Set "stream": true. SSE events:
event: message_start
data: {"type":"message_start","message":{"id":"msg_...","type":"message","role":"assistant","content":[],"model":"claude-haiku-4-5-20251001","stop_reason":null,"stop_sequence":null,"usage":{"input_tokens":12,"output_tokens":1}}}

event: content_block_start
data: {"type":"content_block_start","index":0,"content_block":{"type":"text","text":""}}

event: content_block_delta
data: {"type":"content_block_delta","index":0,"delta":{"type":"text_delta","text":"Hi"}}

event: content_block_delta
data: {"type":"content_block_delta","index":0,"delta":{"type":"text_delta","text":"!"}}

event: content_block_stop
data: {"type":"content_block_stop","index":0}

event: message_delta
data: {"type":"message_delta","delta":{"stop_reason":"end_turn","stop_sequence":null},"usage":{"output_tokens":4}}

event: message_stop
data: {"type":"message_stop"}
The gateway forwards these byte-for-byte after the first chunk — including content_block_start / content_block_delta / content_block_stop events for tool use. See Streaming for the full contract.

Tool use

{
  "model": "claude-sonnet-4-6",
  "max_tokens": 1024,
  "tools": [
    {
      "name": "get_weather",
      "description": "...",
      "input_schema": {...}
    }
  ],
  "messages": [
    {"role": "user", "content": "weather in Paris?"}
  ]
}
Subject to VK policy_rules.tools — a blocked tool name returns 403 tool_not_allowed before the request leaves the gateway. See Policy Rules.

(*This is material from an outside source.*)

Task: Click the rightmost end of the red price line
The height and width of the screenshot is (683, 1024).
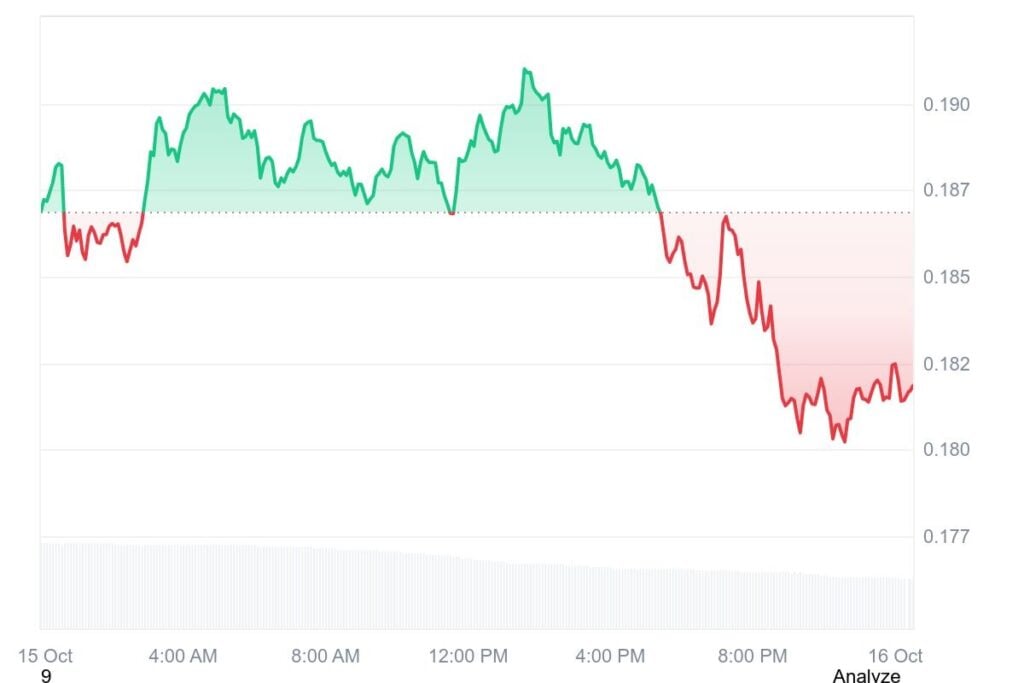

Extended thinking (Claude Opus 4.7, Sonnet 4.6)

{
  "model":      "claude-opus-4-7",
  "max_tokens": 8192,
  "thinking":   { "type": "enabled", "budget_tokens": 5000 },
  "messages":   [...]
}
Thinking tokens are billed separately by Anthropic. The gateway forwards the thinking field unchanged; usage counts appear in response.usage.thinking_tokens, roll into langwatch.usage.output_tokens on the trace, and debit the budget. (A dedicated langwatch.reasoning_tokens span attribute that separates thinking from non-thinking output tokens is a v1.1 observability follow-up.)

Routing via model field

model is resolved via the VK’s model_aliases map (see Model Aliases):
  • "claude-haiku-4-5-20251001" → VK maps to anthropic/claude-haiku-4-5-20251001 (or bedrock/..., vertex/... if the alias points there).
  • "claude" → whatever the VK defines as “default Claude”.
  • "anthropic/claude-opus-4-7" → explicit form, bypasses aliases.
If the resolved model isn’t served by any provider in the VK, returns 403 model_not_allowed.

Errors

See API: Errors — the full type enum applies. Errors use the OpenAI-compatible envelope (not Anthropic’s native {type: "error", error: {...}}) for consistency across /v1/messages and /v1/chat/completions. This is a small deviation from stock Anthropic — the tradeoff is a single error-handling code path for clients that hit both endpoints.

Example: Claude Code CLI

Claude Code uses /v1/messages natively. Setup is:
export ANTHROPIC_BASE_URL="https://gateway.langwatch.ai"
export ANTHROPIC_AUTH_TOKEN="lw_vk_live_..."
claude
See Claude Code for governance recipes (blocking shell tools, per-engineer budgets, fallback to Bedrock).